Coaching key target area for Adams in new role as CEO of Irish athletics
Following a lengthy search for a new CEO, Athletics Ireland announced yesterday that Hamish Adams will take the reins in its key position after John Foley retires at the end of April.
The New Zealand native will start his new role at the beginning of May, bringing to an end a five-year term as CEO of Rowing Ireland.

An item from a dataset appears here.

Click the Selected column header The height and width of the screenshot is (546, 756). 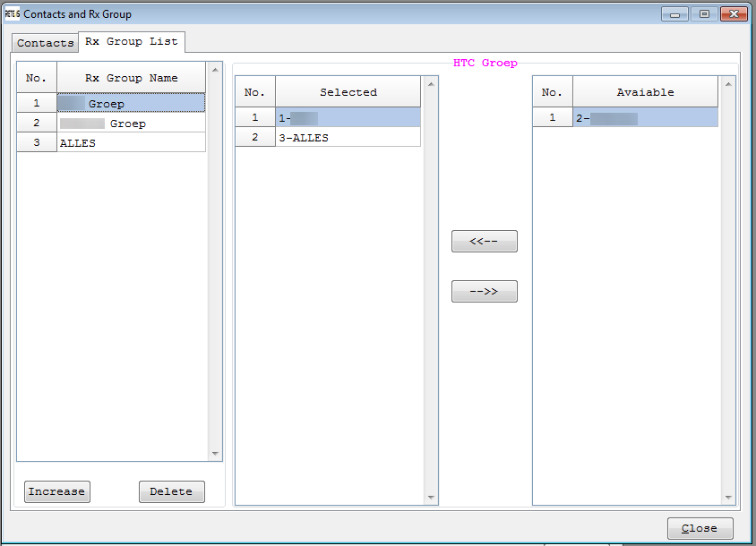(348, 92)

He gained the green light following a selection process which had whittled a vast array of candidates down to three, all of whom were understood to be current CEOs of sporting institutions.
During his time at Rowing Ireland, Adams oversaw a sport which enjoyed a huge surge in participation and much success at international level, highlighted by the silver medals won by the O'Donovan brothers at the 2016 Rio Olympics.

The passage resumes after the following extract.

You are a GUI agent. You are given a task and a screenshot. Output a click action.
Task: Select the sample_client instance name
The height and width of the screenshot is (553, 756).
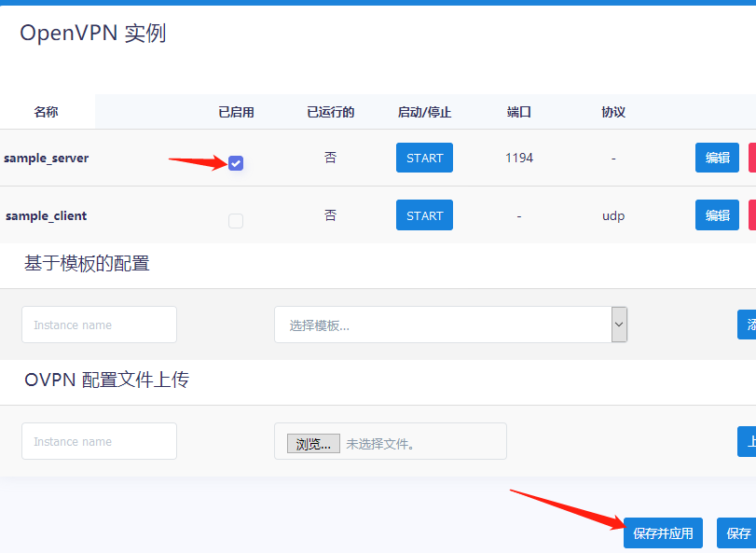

In a statement released by Athletics Ireland, Adams noted that coaching would be one key area he hoped to improve - an area in which many in Irish athletics have long called for further investment.
"High performance and coaching as well as the national health agenda to increase physical activity levels are areas I am especially passionate about and I plan to contribute significantly in these areas," Adams said.
During his time as CEO, Foley steadied the ship at the helm of Athletics Ireland, which was still enduring the fallout from a costly legal case when he was first appointed in September 2009.
The case left a hole in the association's budget, but Foley proved adept at recruiting new sponsors to balance the books in the years that followed.
Since 2009 the membership of Athletics Ireland has more than doubled to over 60,000, the result of widespread work at grassroots level and a surge in participation in road races.
Last week Sport Ireland announced that Athletics Ireland will receive €887,000 in core grant funding in 2018 - the highest of any single-sport governing body - in addition to €790,000 in high-performance funding.
Whether that is sufficient to truly impact on coaching structures remains to be seen, with a dearth of professional coaches operating here.
Under Adams, Rowing Ireland succeeded in creating high-performance hubs with its top talent, but the geographical spread and range of disciplines in athletics will make this much trickier in his new role.
But Adams should be well-versed in the politics of Irish sport and its coaching structures, having helped develop the Munster Rugby Academy in 2004 and the player welfare programme in 2008 in his previous role with the Irish Rugby Union Players Association.